В двери третьего класса видны сквозные койки в два этажа, - рваные пятки спящих студентов, дамочки - ны свыше надобности оголенные ножки, взлохмаченные седые волосы уездного агронома, бледное лицо ленинградской студентки, тщетно разыскивающей пенсне под подушкой. Двое военных - в широчайших галифе и босиком - едва продрали глаза и уже закусывают.

Кричит грудной и от детонации пронзительно заливается где-то за койками другой ребенок. К умывальнику стоит очередь.

Профессор Родионов проснулся чуть свет от неопределенного чувства, будто накануне сделал какую-то гадость.
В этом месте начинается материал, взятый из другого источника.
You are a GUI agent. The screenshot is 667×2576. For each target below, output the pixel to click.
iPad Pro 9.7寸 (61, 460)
За двенадцать лет революции он отвык от самоанализа - от занятия праздного, в некоторых случаях и антигосударственного. Два года тому назад он без намека на анализ разошелся с Ниной Николаевной. Жизнь с Шурочкой была сплошным накоплением фактов; он не пытался даже внести в них хотя бы какую-нибудь классификацию.
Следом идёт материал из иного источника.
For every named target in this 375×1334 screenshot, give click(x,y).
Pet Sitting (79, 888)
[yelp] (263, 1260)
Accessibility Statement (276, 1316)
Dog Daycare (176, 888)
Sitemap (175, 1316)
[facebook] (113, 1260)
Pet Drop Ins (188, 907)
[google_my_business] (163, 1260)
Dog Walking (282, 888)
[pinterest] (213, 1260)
И вот на утренней заре проснулся он от неприятного сердцебиения. Сквозь жалюзи тянуло речной прохладой.

За матовым стеклом двери горела в коридоре лампочка, слабый свет ложился на Шурочкино молодое лицо с открытым ртом.

Профессор глядел на нее, приподнявшись на локте, и еще определеннее почувствовал, что погряз в чем-то неподходящем. "Лицо очевидной дуры", подумал (точно формула выскочила), и с застоявшейся силой в нем раскопошился самоанализ.

Он торопливо оделся и вышел на палубу, мокрую от росы. Разливалась оранжевая заря. На берегах - еще сумрак. Звезды маленькие. Тоска. Профессор чувствовал несчастье и заброшенность. Сел и самогрызся.

"Где-то здесь, рядом, отрезанные от него, самая близкая на свете душа Нина Николаевна - и Зиночка... Бедные, гордые, независимые, невинные... А этот? Я-то? Обмусоленный Шурочкой... Пропахший "букетом моей бабушки"... Интенсивный петух! Бррр! Бррр!" - Брр, брр, - довольно громко повторил профессор.

Солнце поднялось над Заволжьем; на заливных лугах легли сизые полосы.

- Бррр... Бесстыдник, интенсивный петух! Бррр...

За спиной его голая Шурочкина рука отодвинула жалюзи; заспанное лицо ее сощурилось от света. Зевнула:

- Чего ты бормочешь, Валька? (Он не повернулся, не ответил, только страшно расширил глаза.) - Она высунула из окна всю руку, дернула профессора за плечо.Чего спозаранку встал? Идем досыпать. - Потянула его за щеку. - Ну, поцелуй меня, Валя...

Он вскочил. Встал у борта, - коротко, как топором: - Нет!

- Живот, что ли, болит?

- Нет. Знай: я еще до рассвета убежал. С меня хватит...

- Чего! - Она удивилась. Но аппарат для думанья был у нее несовершенный. Зевнула. - А ну тебя... Неврастеник...

Шурочка вытянула нижнюю губку. Закрыла жалюзи. К профессору подходил Хопкинсон, - выспавшийся, элегантный, в белоснежном воротничке. Высоко поднимая ноги в огромных башмаках, благосклонный ко всем проявлениям природы, - протянул Родионову обе руки:

- Прекрасное утро. Я в восторге. А вы - как спали, профессор?